▶ _EXERCISE PROMPT_:
Nothing but the lines from the one with "Where should I" through the end of the listing should be reproduced, each exactly and with pictures omitted.

▶ _MATERIAL TO PROCESS_:
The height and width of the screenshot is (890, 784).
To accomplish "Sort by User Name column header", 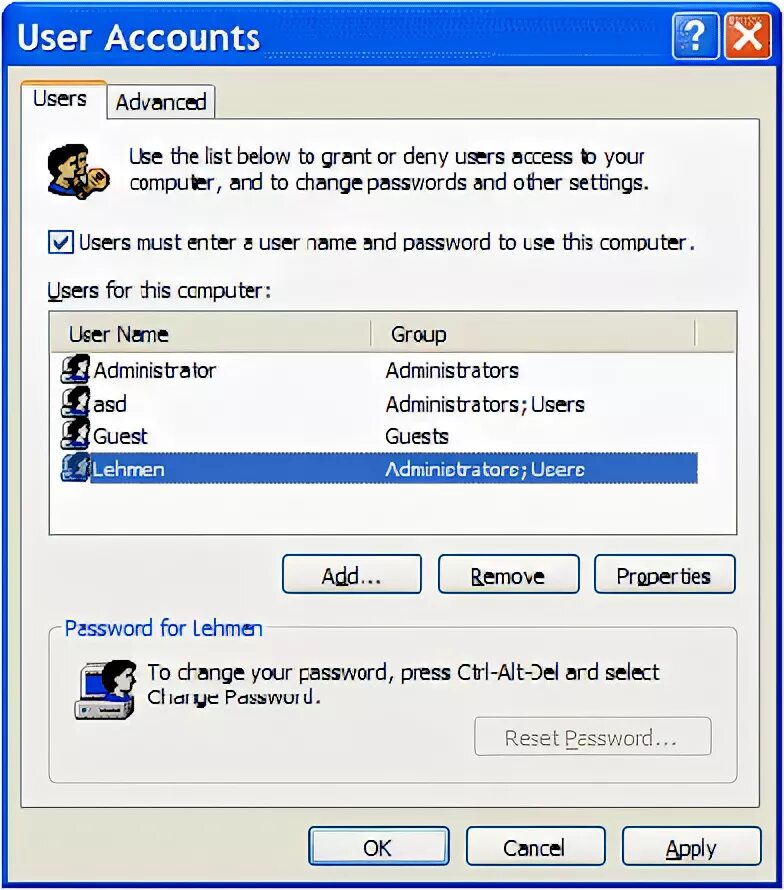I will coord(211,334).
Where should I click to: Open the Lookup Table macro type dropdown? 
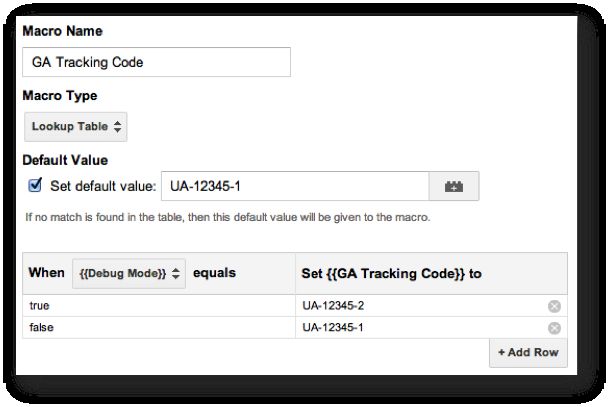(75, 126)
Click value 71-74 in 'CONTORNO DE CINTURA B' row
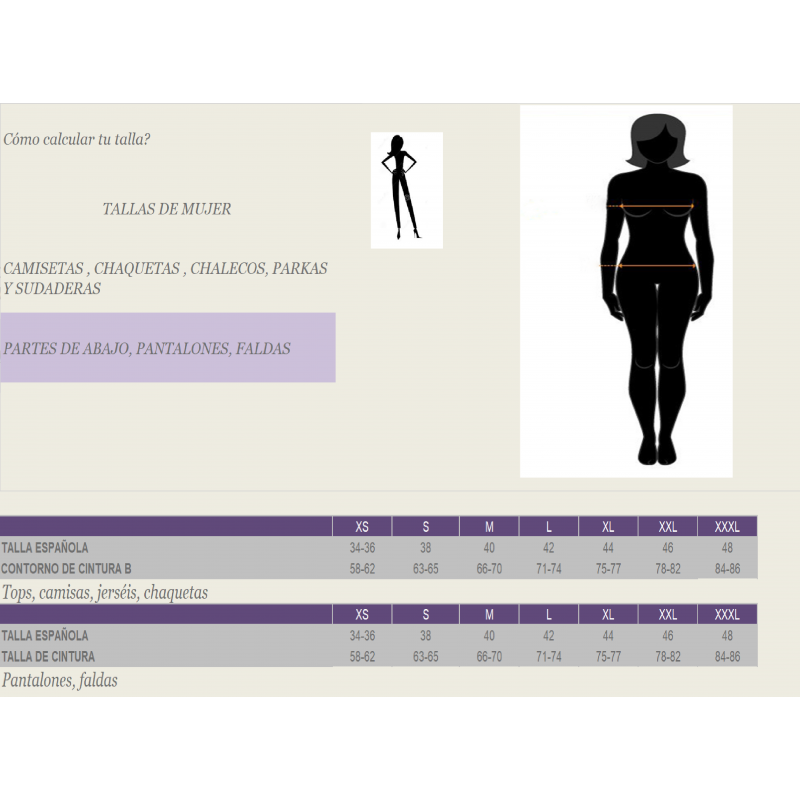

▶ _WRITTEN SOLUTION_:
Where should I click to: Open the Lookup Table macro type dropdown? 
(75, 126)
Click value 71-74 in 'CONTORNO DE CINTURA B' row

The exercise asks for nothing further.